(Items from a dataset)
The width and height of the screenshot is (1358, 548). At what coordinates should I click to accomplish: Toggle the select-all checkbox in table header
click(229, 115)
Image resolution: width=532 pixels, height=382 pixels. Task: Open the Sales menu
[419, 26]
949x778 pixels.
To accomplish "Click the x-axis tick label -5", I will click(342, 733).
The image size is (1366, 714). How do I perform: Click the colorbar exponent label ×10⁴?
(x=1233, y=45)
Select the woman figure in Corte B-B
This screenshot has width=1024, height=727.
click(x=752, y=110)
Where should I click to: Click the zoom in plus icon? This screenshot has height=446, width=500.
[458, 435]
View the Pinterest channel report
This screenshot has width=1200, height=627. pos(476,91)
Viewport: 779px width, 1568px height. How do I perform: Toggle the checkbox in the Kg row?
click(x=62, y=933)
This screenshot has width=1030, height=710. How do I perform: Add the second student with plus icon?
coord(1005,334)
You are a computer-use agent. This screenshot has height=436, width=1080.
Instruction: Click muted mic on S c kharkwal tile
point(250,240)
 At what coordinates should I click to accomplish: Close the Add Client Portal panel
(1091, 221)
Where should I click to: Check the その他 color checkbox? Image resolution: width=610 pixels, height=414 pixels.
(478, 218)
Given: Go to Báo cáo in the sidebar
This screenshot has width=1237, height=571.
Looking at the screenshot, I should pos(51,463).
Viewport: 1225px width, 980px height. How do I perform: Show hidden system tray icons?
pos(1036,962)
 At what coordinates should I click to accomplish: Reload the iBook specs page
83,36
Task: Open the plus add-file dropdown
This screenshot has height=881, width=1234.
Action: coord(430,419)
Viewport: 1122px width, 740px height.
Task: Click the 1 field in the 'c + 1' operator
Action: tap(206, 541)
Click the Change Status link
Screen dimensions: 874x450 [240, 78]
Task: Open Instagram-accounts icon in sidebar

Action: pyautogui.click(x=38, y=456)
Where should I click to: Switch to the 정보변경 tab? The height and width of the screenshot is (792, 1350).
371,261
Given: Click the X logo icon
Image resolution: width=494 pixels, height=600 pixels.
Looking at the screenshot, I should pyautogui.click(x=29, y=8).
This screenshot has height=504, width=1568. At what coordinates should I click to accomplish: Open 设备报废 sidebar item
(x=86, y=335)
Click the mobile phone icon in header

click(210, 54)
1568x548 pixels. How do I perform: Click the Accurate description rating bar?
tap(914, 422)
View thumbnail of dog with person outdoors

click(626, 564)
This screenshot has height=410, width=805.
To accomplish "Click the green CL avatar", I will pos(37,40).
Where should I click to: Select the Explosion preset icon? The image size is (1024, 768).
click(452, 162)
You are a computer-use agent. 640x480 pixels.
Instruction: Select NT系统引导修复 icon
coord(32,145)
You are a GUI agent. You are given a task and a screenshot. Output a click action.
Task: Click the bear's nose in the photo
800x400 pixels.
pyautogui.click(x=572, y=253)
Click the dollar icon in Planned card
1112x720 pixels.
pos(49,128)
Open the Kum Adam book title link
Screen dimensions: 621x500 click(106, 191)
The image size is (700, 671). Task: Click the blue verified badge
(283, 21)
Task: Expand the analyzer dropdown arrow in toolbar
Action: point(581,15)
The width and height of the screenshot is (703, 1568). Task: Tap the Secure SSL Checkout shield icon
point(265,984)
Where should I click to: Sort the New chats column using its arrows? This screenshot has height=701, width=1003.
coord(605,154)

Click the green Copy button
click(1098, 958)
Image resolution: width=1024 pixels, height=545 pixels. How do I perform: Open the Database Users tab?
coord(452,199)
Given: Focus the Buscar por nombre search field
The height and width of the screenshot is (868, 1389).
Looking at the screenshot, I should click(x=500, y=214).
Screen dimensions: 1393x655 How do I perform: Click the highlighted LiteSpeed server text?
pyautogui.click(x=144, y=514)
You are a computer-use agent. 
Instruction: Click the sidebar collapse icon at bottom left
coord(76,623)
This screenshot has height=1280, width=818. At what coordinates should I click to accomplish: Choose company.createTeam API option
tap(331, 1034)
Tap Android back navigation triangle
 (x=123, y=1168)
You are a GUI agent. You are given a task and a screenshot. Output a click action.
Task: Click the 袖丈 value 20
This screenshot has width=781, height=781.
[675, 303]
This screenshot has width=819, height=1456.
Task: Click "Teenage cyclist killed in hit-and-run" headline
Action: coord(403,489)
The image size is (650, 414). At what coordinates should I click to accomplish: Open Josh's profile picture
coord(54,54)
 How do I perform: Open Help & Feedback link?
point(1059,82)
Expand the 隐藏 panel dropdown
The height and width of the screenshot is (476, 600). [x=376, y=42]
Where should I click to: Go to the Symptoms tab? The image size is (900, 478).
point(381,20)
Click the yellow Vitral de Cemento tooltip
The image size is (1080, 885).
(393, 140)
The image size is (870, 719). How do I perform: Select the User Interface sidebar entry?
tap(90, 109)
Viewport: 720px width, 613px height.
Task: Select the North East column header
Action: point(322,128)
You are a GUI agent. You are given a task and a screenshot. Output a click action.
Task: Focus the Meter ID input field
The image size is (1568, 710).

PROBLEM DETAILS: The response must consist solely of the lines from the top of the records through the line holding "You are a computer-use agent. This", copied word for word.

OUTPUT FOR THIS TASK:
The width and height of the screenshot is (1358, 548). At what coordinates should I click to accomplish: Toggle the select-all checkbox in table header
click(229, 115)
Image resolution: width=532 pixels, height=382 pixels. Task: Open the Sales menu
[419, 26]
949x778 pixels.
To accomplish "Click the x-axis tick label -5", I will click(342, 733).
The image size is (1366, 714). How do I perform: Click the colorbar exponent label ×10⁴?
(x=1233, y=45)
Select the woman figure in Corte B-B
This screenshot has width=1024, height=727.
click(x=752, y=110)
Where should I click to: Click the zoom in plus icon? This screenshot has height=446, width=500.
[458, 435]
View the Pinterest channel report
This screenshot has width=1200, height=627. pos(476,91)
Viewport: 779px width, 1568px height. How do I perform: Toggle the checkbox in the Kg row?
click(x=62, y=933)
This screenshot has width=1030, height=710. How do I perform: Add the second student with plus icon?
coord(1005,334)
You are a computer-use agent. This screenshot has height=436, width=1080.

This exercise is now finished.